Over the past couple of days I've felt a sense of unease. My subconscious is aware of it also -- I have been having weird dreams that left me waking up in a poor mood. As I tried to recognize the problem I thought about many things, and after 2-3 days I have come to some answers.
Walk away from the crutches, even if its your best friend
I am lucky enough to have a great best friend in San Diego. However, it's crucial that you be aware of when you must walk your own path. Quite often, we lean on the shoulders of the others, and in the process, neglect to learn that which we ought to learn how to do ourselves. By way of instance, I am constantly hanging out with himand we play video games. This really is excellent fun, but recently after our LA trip I've felt a sense of waste after enjoying matches. I uninstalled my Heroes of the Storm bnet account and now I have far more spare time on my hands. So the lesson is, learn if you have to come up with your own strength, and have the courage to walk away from your very best friend. He/she will understand, that you need time to yourself to develop inner strength.

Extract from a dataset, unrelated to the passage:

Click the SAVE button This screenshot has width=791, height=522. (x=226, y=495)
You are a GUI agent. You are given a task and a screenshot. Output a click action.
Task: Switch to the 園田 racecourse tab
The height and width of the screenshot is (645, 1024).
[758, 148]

I've also discovered that my day pick up skills are better, and that I tend to do better in my. Sometimes, you need to go out there and watch the world for yourself, rather than resenting others for"holding back you", when in fact, you're the one that's doing it!

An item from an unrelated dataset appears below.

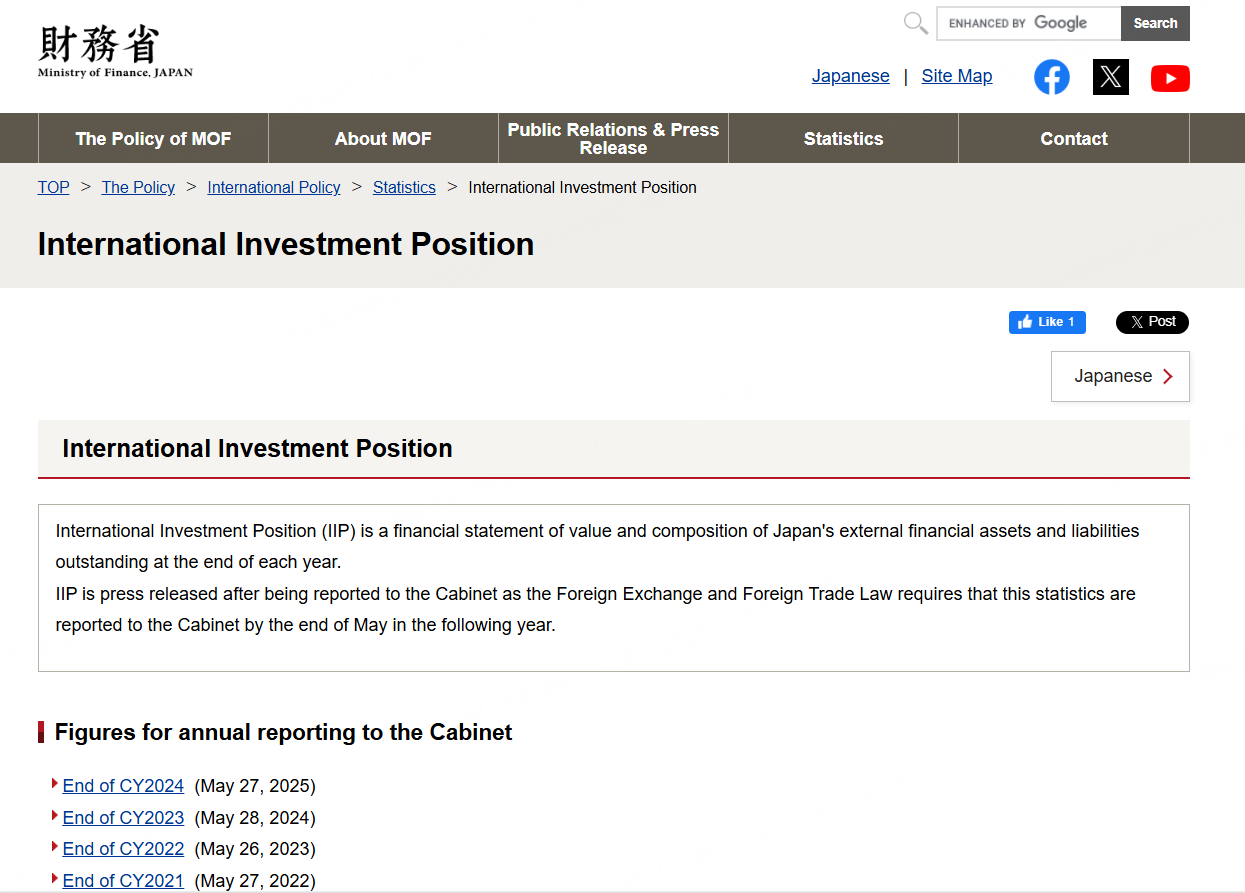Click the magnifying glass search icon

pyautogui.click(x=915, y=23)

Viewing the silver lining in all
As a child, I used to think that when I am studying the piano in the day, all of the other children are out there playing at the golden sunset! No! I felt a feeling of loss! Yet, nowadays, I am grateful on some nights when I could just be in the office and work to my heart content. No family, no friends bugging me, nothing. Just me and my job. Occasionally I may feel like that is lonely and perhaps it is, but that's the way it is for today, and I've learned to view it as a blessing, I get to hangout with my friends when I need to, and possess my own time without being stressed by work or personal duties.

Being cool without"trying"

I have leverage the ability to be current thanks to Ekhart Tolle and I have noticed that when I'm relaxed and unstressedI have an open vibe. People talk to me. "What is that you are buying?" I believe that on weekdays, since many individuals are stressed, an unstressed, receptive energy translates well in contrast to all of the pent up energy that people see everyday. I am fortunate enough to have financial freedom at this point in my entire life, and that I shall continue to channel a cool, open vibe, even if I'm working hard at work.
Being"chill" also means non-judgement. When we judge other people, in some ways we are also coping with our own demons. Live and let live. Your presence of light is enough -- which alone can sustain you and add love to the world. Occasionally our ego gets in the way, and we from the flicker and magnificent of what is there to begin with.
Strive for the finest, decision Absolutely Free of others
I used to judge others or"hate on them" when they are useless to my objectives. I understood now this is the incorrect way to look at the entire world. Everybody is on their own journey. In a lot of ways, my negativity towards them was actually at myself -- at my inability to make things function. I should have sought out aid earlier, or acknowledged that I needed to meet new people, instead of resenting my pals. You can not jak poderwać dziewczyne przez internet always change someone, however you can always love them.
It is okay to be an asshole, occasionally our mistakes instruct us how to arrive at the right solution
In order for me to "find peace".
Or reach a point of acceptance, I needed to go through pain. The pain helps you reach a point (ideally ) of throwing off the baggage of their self.
Intimate relationships, savor all of the life has to offer you. Drink from the fountain

While I used to go for the hottest women, I now want the deepest relationships in every area of my own life. Am I still drawn to beautiful women? Absolutely. But my fascination today is more than only a physical one. I find myself losing charm for superficial beauty, and much more in tune with internal beauty.
I'm still attracted sexually to superficial beauty, but in terms of my relationships as well as an-ongoing type of scenario, I find myself valuing a beautiful woman who has great inner qualities too.